3.1.1 Sustainability

An organisation creates software for various reasons. Often, it’s to make money. Sometimes, it’s to save money. Once in a while, governments institute software projects to supply digital infrastructure for its citizens; there are no direct profits or savings to be gained from the software, but there’s a mission to fulfil.

It often takes a long time to develop a complex piece of software. Months, if not years.

Much software lives for years or decades. During its lifetime, it undergoes changes, gets new features, bugs are fixed, and so on. This requires regular work on the code base.

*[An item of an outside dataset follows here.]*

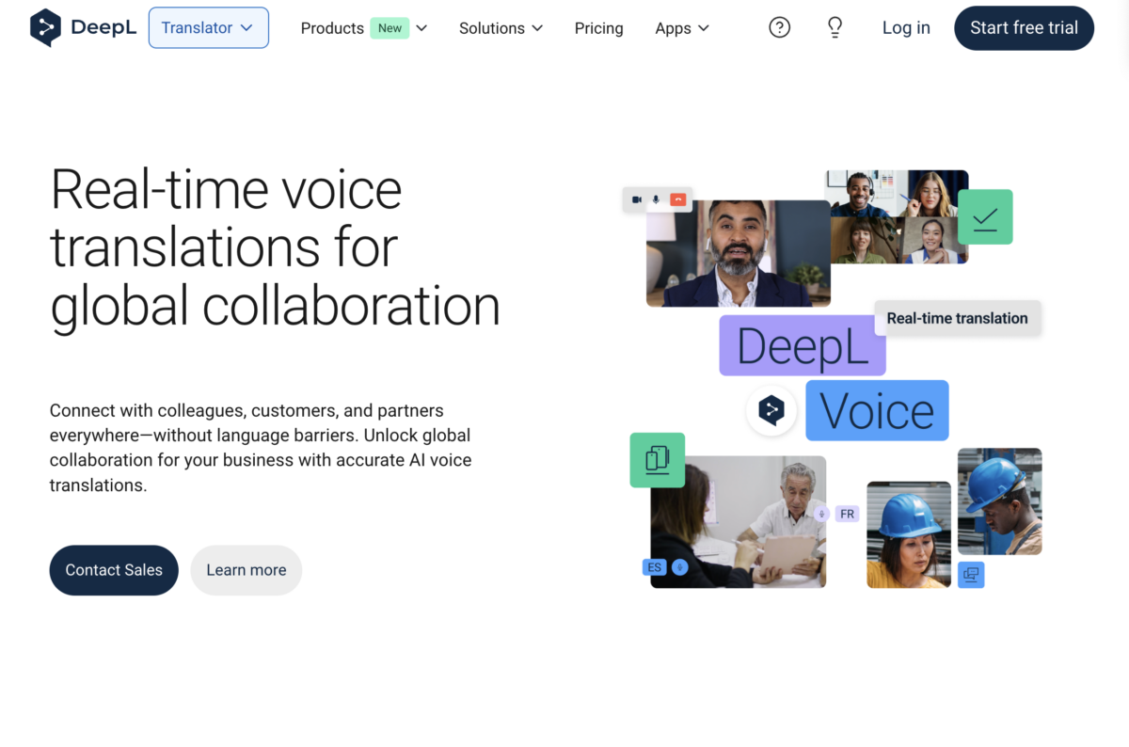Open the Pricing page
1129x747 pixels.
(598, 28)
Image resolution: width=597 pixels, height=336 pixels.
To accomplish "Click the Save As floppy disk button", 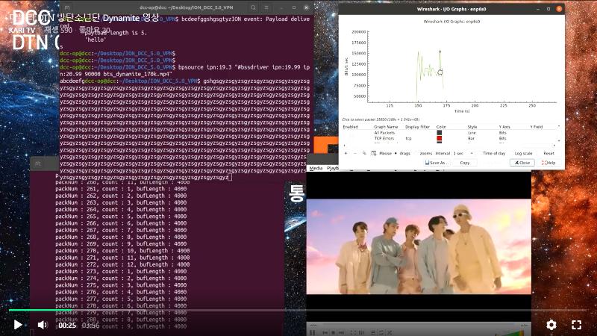I will (x=437, y=162).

The software exists to support the organisation in some way or other. When you add new features, or address defects, you support the organisation. It’s best served if you can support it as well today as you could half a year ago. And when you can support it as well in another half year.

This is a continual effort. It must be sustainable.

As Martin Fowler explains: without an eye to internal quality, you soon lose the ability to make improvements in reasonable time.

“This is what happens with poor internal quality. Progress is rapid initially, but as time goes on it gets harder to add new features. Even small changes require programmers to understand large areas of code, code that’s difficult to understand. When they make changes, unexpected breakages occur, leading to long test times and defects that need to be fixed.”[32]

This is the situation I believe that software engineering should address. It should make the software development process more regular. It should sustain its organisation. For months and years and decades.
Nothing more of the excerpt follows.